*Problems*.
1. Which individual people does the passage on Rome and the Hellenistic empires name? List all of them.
2. Write out the stretch of the passage on Rome and the Hellenistic empires from "The Romans, however, were" through "security of Rome.", word for word.
3. According to the passage on Rome and the Hellenistic empires, at which battle was Antiochus's army decimated, and in what year?

*Excerpt provided*.
::::
The Conquest of the Hellenistic Empires


Ancient Greece
Hellenistic Greece
   While Rome was engaged in internal politics and the conquest of Italy, the Macedonian Greeks first conquered the Greek mainland and peninsula, and then, literally, the whole of the world. By 324 BC, when Rome still didn't control much of Italy and the city was still struggling with friction between the patricians and the plebeians, the entire world east of Rome, everything, was under the control of a single man, Alexander the Great. While there were numerous Greek cities on the Italian peninsula and while Rome was heavily influenced by Greek culture and thought, the Romans didn't seem to pay this ground-shaking development with much concern. Although the Hellenistic world fractured in pieces, nonetheless the end of the fourth century saw three great empires controlling the world east of Rome. The Romans, however, didn't seem overly concerned, occupied with problems of their own; the Romans, you see, were not particularly interested in world domination, but rather on their own immediate security. And the Hellenistic empires were not viewed as a threat.


Ancient Greece
The Three Empires
   The Second Punic War, however, changed all that. Rome had almost been destroyed by Carthage and the Macedonian kingdom under Philip V 221-179 BC) had allied themselves with Carthage; the Hellenistic world had appeared on the Roman radar in the only way that foreign countries ever appeared on the Roman radar: as a potential threat. Philip V of Macedon was an empire builder; he eagerly sought to extend Macedonian control over more territory. Unfortunately for him, Antiochus III (223-187 BC), the king of the Seleucid empire, the second of the great Hellenistic empires, also was an empire builder. Only one hundred years after the death of Alexander the Great, the Hellenistic empires entered a new era of expansion. Antiochus III began seizing territories in Palestine, wresting control from the Ptolemies in Egypt (this included Judah). Philip V began seizing territories in the Aegean Sea and Asia Minor. Philip and Antiochus decided it would be best to move in concert, so they began contemplating the conquest of Egypt; they would then split the territory among themselves.


   Rome, after its bitter experience with Carthage, was deeply suspicious of any empire-building at all. They had fought against Philip during the Second Punic War (this first Roman war with Philip was called the First Macedonian War), and demanded that he cease seizing Greek territory. When Philip refused, Rome fielded an army against him under the generalship of Flaminius in 200 BC; thus began the Second Macedonian War. Flaminius defeated Philip in Thessaly only three years later and in the next year, 196 BC, declared all the Greek cities to be free.

   The Romans, however, were deeply suspicious of Antiochus as well. Seeing an opportunity, Antiochus landed an army on the Greek mainland in order to "free" them from the Romans, but he was soon driven from Greece and his army decimated at the battle of Magnesia in Asia Minor in 189 BC. As with the earlier war, the Romans seized no territory whatsoever, although they did demand a heavy penalty from Antiochus. By and large, the Romans regarded the Greek cities as free cities that posed no threat to them; they also felt that they were the "protectors" of Greece, a role that would prevent the rise of any centralized power that might threaten the security of Rome.
::::
*Dataset content*.
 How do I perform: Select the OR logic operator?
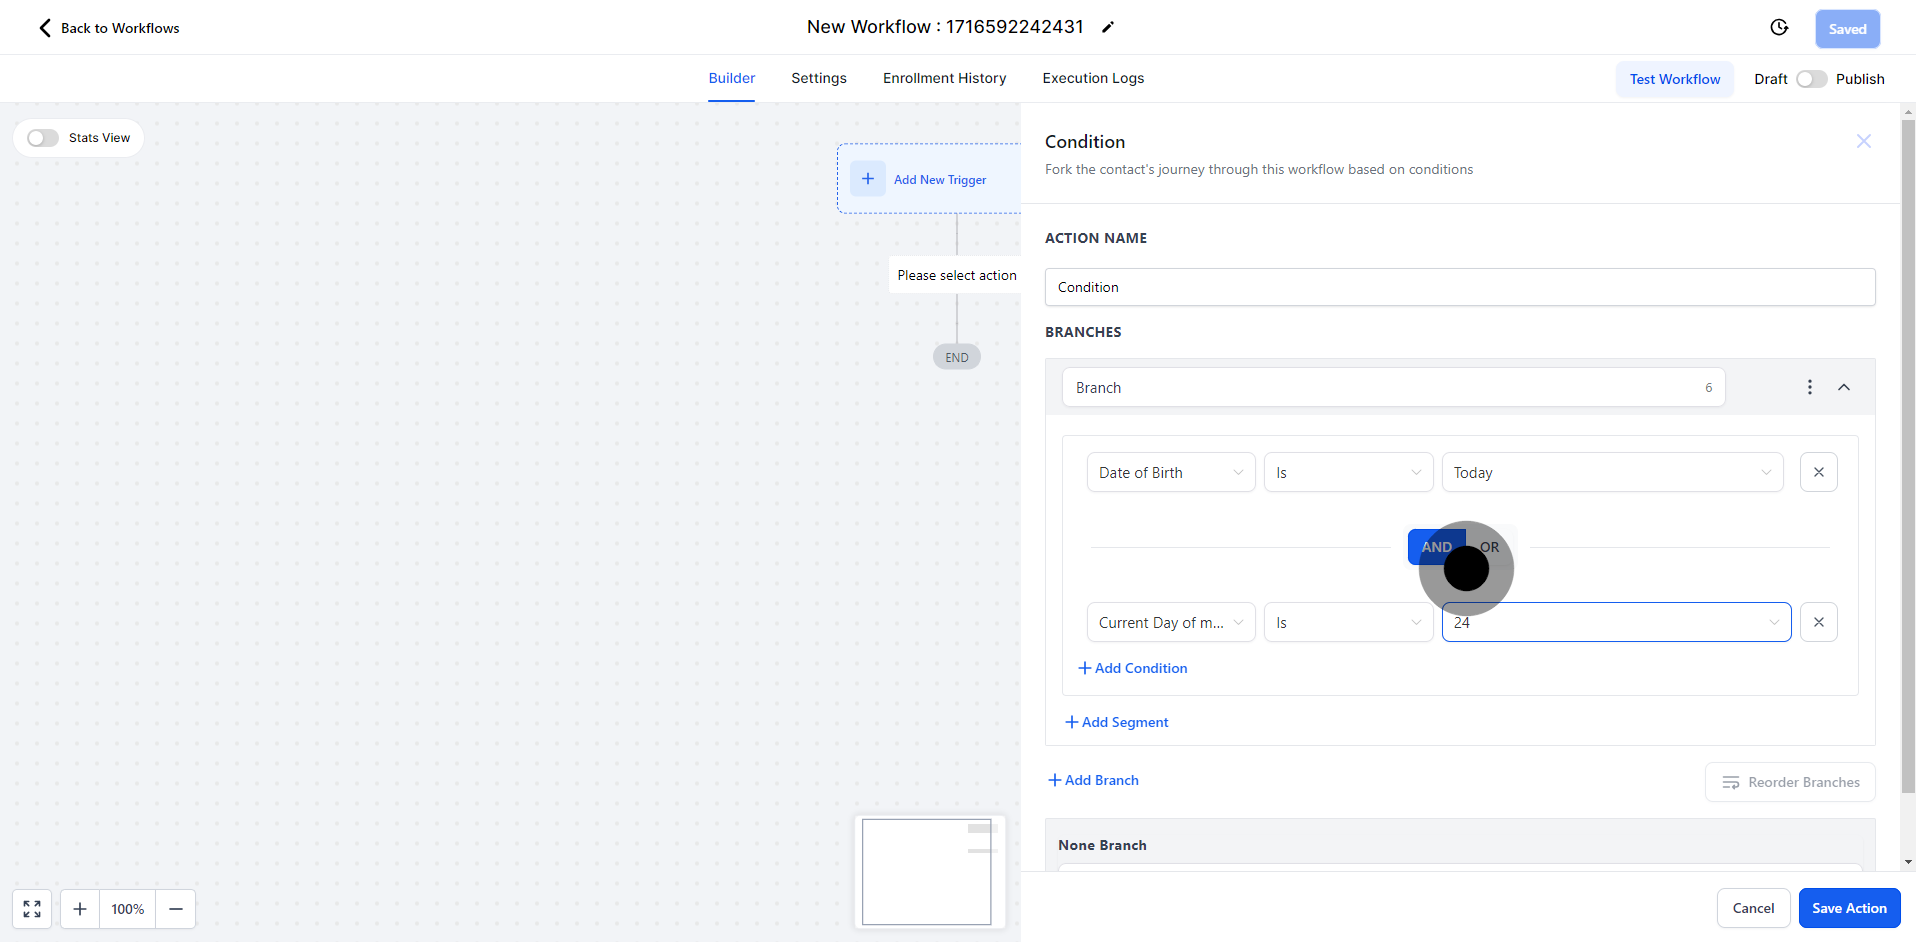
::::
*Results for the exercise*.
1.
- Alexander the Great
- Philip V
- Antiochus III
- Flaminius

2.
The Romans, however, were deeply suspicious of Antiochus as well. Seeing an opportunity, Antiochus landed an army on the Greek mainland in order to "free" them from the Romans, but he was soon driven from Greece and his army decimated at the battle of Magnesia in Asia Minor in 189 BC. As with the earlier war, the Romans seized no territory whatsoever, although they did demand a heavy penalty from Antiochus. By and large, the Romans regarded the Greek cities as free cities that posed no threat to them; they also felt that they were the "protectors" of Greece, a role that would prevent the rise of any centralized power that might threaten the security of Rome.

3. Antiochus's army was decimated at the battle of Magnesia in Asia Minor in 189 BC.